70 dossiers seront soumis ce lundi au vote du conseil de Marseille Provence Métropole (MPM). Mais les débats les plus vifs porteront sans doute sur un dossier qui n’était pas au programme : celui de la réorganisation de la collecte des déchets dans Marseille.
La grève des employés de la société privée Bronzo, qui a fait crouler la ville sous des tonnes de déchets non ramassés la semaine dernière, est passée par là. Eugène Caselli, le président de MPM devrait être soumis aux feux des critiques après sa décision surprise d’annuler tous les appels d’offres en cours pour mettre un terme au conflit.
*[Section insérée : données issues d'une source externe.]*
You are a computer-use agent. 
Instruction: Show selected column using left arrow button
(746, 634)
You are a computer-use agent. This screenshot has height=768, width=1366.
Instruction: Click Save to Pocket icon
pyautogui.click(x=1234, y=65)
L’UPAC, représentante de la droite au conseil communautaire promet ainsi déjà une sévère empoignade. « Ils ne veulent plus en parler alors on va faire en sorte que le sujet ne soit pas enfoui. La question est de savoir comment en République on peut remettre en cause un appel d’offres sous prétexte que le résultat ne convient pas », note un porte-parole.
Sur le fond, une autre question devrait émerger, celle de savoir si la propreté doit être à terme remise entre les mains du secteur public. Une issue souhaitée notamment jeudi par Antoine Rouzaud, le vice-président socialiste de MPM qui a demandé « de remettre en régie tout le secteur de la propreté", et de "travailler à l'intégration des personnels du privé au sein de la collectivité". Il avait été rejoint en cela auparavant par Patrick Menucci et par le syndicat des Territoriaux FO.
Celui-ci a estimé vendredi que le moment était "favorable" pour la "remunicipalisation". Une demande à laquelle l'UPAC promet également une réponse. « On a déjà eu le 100% public à Marseille et il y a eu des problèmes aussi. On n’est pas convaincu que cela soit la solution» a souligné dimanche un porte-parole.